The Cancer Intervention and Surveillance Modeling Network (CISNET) prostate group was formed to quantify the relative contributions of screening and treatment changes to the mortality declines. Previously, CISNET prostate models were used to demonstrate that early detection because of screening could account for approximately 45% to 70% of the decline in prostate cancer mortality under a “stage-shift” mechanism for screening benefit. The stage-shift mechanism specifies that disease shifted to an earlier stage by screening enjoys a corresponding improvement in disease-specific survival. This mechanism is a central motivator underlying all cancer screening studies; however, the extent to which it holds is not known conclusively in the case of prostate cancer.
In this article, we take a different approach and quantify the fraction of the mortality decline plausibly caused by treatment changes among men with nonmetastatic disease. To do this, we model the dissemination and benefits of first-line treatment (RP and RT alone or in combination with hormone therapy) and project their impact on mortality in the absence of screening. The results are informative about the likely role of treatment changes in explaining prostate cancer mortality declines. In addition, they are suggestive of a potential role for screening and/or other practice changes, such as treatment for recurrent or progressive cancer.
The CISNET approach, at its core, is a model of disease natural history, representing the individual experience of disease onset and progression, diagnosis, and death in the absence of any interventions of interest. Interventions, such as screening and/or treatment, are then superimposed based on analyses of patterns of care in the population and on known efficacy from randomized trials or assumed mechanisms of benefit.

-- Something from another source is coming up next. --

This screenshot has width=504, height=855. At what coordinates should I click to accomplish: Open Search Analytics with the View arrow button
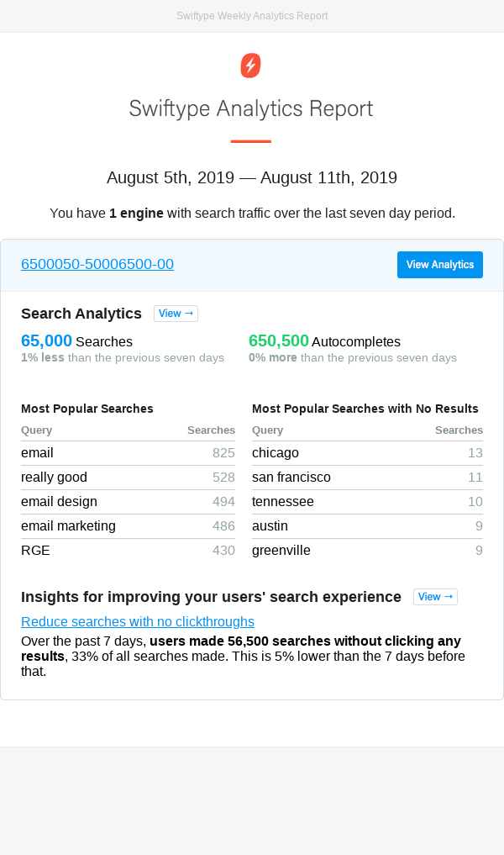click(176, 313)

In the current setting, the models first produce projections of prostate cancer mortality in the absence of screening and treatment among men diagnosed from 1975, because limited, population-representative data are available before 1975 to inform the natural history models. By “absence of treatment” we mean in the absence of treatment benefit, as all projections under this setting assume that primary treatment interventions are not beneficial (ie, the hazard ratio for disease-specific survival equals 1.0 relative to conservative management [CM]). The models also project mortality in the presence of treatment but in the absence of screening, ie, assuming that stage and grade distributions at diagnosis would have remained as observed in the pre-PSA era. We project mortality in the absence of screening because projections in the presence of screening would rely on an assumed survival benefit of screening, a benefit with greater uncertainty than the benefits of primary treatments.
The impact of treatment occurs through changes in treatment distributions (Fig. 1) as well as through treatment benefit (treatment-specific hazard ratios for disease-specific survival that are less than 1.0 relative to CM). We use the terms “in the presence of treatment” and “in the presence of changes in treatment” interchangeably. By comparing the mortality projections in the presence and absence of treatment with observed disease-specific mortality trends, we can quantify the fraction of the mortality decline associated with treatment. For example, if a projection in the presence of treatment lies half way between our projection in the absence of treatment and observed mortality, we would conclude that treatment alone (because of treatment benefit and changes in treatment patterns) accounts for approximately 50% of the observed mortality decline.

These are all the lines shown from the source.